Die Eigenschaften, die ein gutes Lesekreis-Buch ausmachen, erklärt Thomas Zirnbauer folgendermaßen: „Jene Bücher, zu denen wir unser exklusives Material erarbeiten, verbindet im Kern, dass sie genug Tiefe haben müssen, um darüber reden zu können. Sie dürfen auch nicht zu umfangreich sein, weil meist nur ein Abend für den Austausch geplant ist und sich viele Lesekreise zudem im Schnitt alle vier Wochen treffen.“Wer Inspiration sucht, der wird auch in Hämkes Handbuch fündig, dort werden die 50 besten Bücher für Lesekreise empfohlen und ausführlich vorgestellt. Aus Feedback von Lesekreisen und Testleserinnen ihres Portals ist eine interessante Liste entstanden von Chimamanda Ngozi Adichies „Americanah“bis Frédéric Zwickers „Hier können Sie im Kreis gehen“– zu denen man im Webportal weiterführende Informationen wie Interviews finden.

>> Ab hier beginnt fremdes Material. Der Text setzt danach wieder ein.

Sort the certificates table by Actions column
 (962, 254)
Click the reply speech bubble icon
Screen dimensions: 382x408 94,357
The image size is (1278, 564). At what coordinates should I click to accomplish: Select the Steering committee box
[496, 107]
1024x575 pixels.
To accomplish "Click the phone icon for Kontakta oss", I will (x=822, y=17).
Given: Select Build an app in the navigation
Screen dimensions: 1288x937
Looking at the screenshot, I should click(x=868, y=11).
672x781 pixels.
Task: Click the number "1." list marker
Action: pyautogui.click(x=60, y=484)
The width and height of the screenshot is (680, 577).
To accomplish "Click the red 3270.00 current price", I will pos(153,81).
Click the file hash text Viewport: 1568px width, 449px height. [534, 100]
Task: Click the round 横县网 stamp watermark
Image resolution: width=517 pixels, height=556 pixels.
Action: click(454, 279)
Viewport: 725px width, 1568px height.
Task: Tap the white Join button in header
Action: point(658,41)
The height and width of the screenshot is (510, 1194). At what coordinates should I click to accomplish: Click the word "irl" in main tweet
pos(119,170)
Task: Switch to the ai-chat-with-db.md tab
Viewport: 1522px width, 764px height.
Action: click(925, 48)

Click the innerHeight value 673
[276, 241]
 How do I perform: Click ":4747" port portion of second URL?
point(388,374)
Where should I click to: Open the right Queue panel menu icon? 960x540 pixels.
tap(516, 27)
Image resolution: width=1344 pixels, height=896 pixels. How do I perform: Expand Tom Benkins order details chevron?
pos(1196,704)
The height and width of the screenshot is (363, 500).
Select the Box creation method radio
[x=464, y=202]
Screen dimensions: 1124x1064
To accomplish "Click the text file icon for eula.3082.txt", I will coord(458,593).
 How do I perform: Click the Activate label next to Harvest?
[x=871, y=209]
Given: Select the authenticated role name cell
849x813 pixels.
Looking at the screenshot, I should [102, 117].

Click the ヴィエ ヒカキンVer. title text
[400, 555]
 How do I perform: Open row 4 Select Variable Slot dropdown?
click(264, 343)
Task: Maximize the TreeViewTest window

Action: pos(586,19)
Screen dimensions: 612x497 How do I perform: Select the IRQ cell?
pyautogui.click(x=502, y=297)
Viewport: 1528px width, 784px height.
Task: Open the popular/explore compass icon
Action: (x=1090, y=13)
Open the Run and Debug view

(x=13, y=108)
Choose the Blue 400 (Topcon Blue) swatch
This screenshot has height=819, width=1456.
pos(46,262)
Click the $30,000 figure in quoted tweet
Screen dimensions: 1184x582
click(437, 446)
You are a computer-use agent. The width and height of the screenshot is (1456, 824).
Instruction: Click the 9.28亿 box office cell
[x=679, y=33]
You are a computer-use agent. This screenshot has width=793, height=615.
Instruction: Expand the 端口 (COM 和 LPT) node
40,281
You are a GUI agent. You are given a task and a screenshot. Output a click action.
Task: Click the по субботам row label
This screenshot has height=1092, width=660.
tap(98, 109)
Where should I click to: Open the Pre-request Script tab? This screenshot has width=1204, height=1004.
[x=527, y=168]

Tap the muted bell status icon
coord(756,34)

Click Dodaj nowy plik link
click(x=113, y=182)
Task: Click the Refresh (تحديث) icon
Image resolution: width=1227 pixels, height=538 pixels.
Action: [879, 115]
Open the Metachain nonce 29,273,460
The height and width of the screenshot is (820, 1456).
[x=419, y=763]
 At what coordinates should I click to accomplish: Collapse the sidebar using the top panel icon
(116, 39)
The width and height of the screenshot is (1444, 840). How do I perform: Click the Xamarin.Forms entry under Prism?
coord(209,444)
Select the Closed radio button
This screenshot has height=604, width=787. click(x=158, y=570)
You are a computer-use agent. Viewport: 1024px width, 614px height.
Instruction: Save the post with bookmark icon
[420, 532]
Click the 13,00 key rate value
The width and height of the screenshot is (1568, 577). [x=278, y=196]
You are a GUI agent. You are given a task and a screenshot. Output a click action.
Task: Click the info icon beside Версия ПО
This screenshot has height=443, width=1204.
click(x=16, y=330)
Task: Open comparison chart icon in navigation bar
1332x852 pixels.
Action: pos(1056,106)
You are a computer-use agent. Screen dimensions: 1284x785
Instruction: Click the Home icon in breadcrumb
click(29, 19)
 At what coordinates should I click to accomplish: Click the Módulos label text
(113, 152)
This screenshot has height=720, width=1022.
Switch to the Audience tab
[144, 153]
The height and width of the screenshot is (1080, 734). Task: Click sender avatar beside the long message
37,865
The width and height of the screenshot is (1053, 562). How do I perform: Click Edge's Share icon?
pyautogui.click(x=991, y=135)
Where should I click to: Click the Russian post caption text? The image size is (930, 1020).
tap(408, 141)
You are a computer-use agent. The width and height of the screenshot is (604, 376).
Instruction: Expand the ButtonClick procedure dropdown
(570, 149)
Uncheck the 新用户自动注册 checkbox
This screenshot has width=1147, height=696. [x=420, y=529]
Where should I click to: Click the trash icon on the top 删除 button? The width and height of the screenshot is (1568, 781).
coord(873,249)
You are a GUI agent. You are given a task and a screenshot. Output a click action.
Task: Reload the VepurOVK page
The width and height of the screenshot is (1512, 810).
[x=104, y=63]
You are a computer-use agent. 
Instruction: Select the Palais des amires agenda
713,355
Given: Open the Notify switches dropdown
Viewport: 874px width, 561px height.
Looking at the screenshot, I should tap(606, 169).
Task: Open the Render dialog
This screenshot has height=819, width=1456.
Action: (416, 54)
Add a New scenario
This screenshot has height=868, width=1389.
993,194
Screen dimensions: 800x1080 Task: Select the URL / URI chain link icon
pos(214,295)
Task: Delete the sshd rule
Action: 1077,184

ONLINE-LESECLUBS UND SHARED READING
In Amerika sind digitale Lesercommunitys wie Goodreads von Amazon schon länger sehr populär. Emma Watsons Leseclub „Our shared shelf“hat dort über 220 000 Mitglieder, die mit der ehemaligen Hermine-Darstellerin aus den „Harry Potter“-Filmen über feministische Literatur diskutieren. „Die Digitalisierung hält auch bei der gemeinsamen Diskussion Einzug“, bestätigt Kerstin Hämke. „Es werden zunehmend Online-Lesekreise angeboten, wobei diese auf Webseiten, in Facebook-Gruppen, aber auch auf Twitter zu finden sind. Teilweise werden analoge und digitale Formen miteinander verbunden, etwa wenn die Diskussion einer Gruppe, die sich persönlich trifft, auf einer Facebook-Seite fortgeführt wird.“Auch die Ideen zur Weiterentwicklung ihres eigenen Portals gehen Hämke nicht aus: „Im letzten Jahr haben wir einen Online-Leseclub auf Facebook gegründet. Als Nächstes werden wir eine Lesekreisbörse starten; dort können Lesekreise neue Mitglieder finden oder sich Interessenten zusammenfinden, um eine neue Gruppe zu gründen.“
Der emotionalste Beitrag zum Thema Lesekreise stammt von einem Mann, der 30 Jahre unschuldig in der Todeszelle saß und dessen Buch im Frühjahr 2018 in den USA erschienen ist. Anthony Ray Hinton beschreibt in einem Kapitel von „The Sun Does Shine“, wie er im Todestrakt einen Buchclub gründete und wie das gemeinsame Lesen von James Baldwins „Go Tell It on the Mountain“(„Von dieser Welt“, bei dtv im Lesekreisportal-Angebot) alles veränderte, denn er wusste intuitiv, „wenn der Geist sich öffnet, wird das Herz folgen“. Das Gespräch über das Buch eröffnete nicht nur neue Sichten auf den Roman, sondern auch auf das Leben selbst. Mit diesem Ansatz arbeitet auch „The Reader Organistion“aus Liverpool. Ab 2002 eroberte Dr. Jane Davis’ therapeutisches Konzept des Shared Reading den öffentlichen Raum, es wird auch in Krankenhäusern und Altenheimen erfolgreich eingesetzt. Heute gibt es fast 400 SharedReading- Gruppen in Großbritannien und seit 2016 haben Thomas Böhm und Carsten Sommerfeldt das Modell auch nach Deutschland geholt. Shared Reading unterscheidet sich vom Lesekreis, weil sich Menschen außerhalb ihres normalen sozialen Umfelds begegnen und keinerlei Vorbildung notwendig ist. Das Konzept ist ebenso einfach wie effektiv: Rund zehn Menschen treffen sich einmal wöchentlich, um 90 Minuten gemeinsam Texte laut zu lesen und sich auszutauschen. Ein ausgebildeter Moderator, im Shared Reading „Facilitator“genannt, bringt einen Prosatext mit und lenkt das Gespräch über die Eindrücke und Empfindungen.
Ob privater Lesekreis oder das in öffentlichen Institutionen wie Bibliotheken angebotene Shared Reading – lesen verbindet und das ist umso wichtiger und wertvoller in Zeiten persönlicher Filterblasen, die immer nur die eigene Weltsicht widerspiegeln.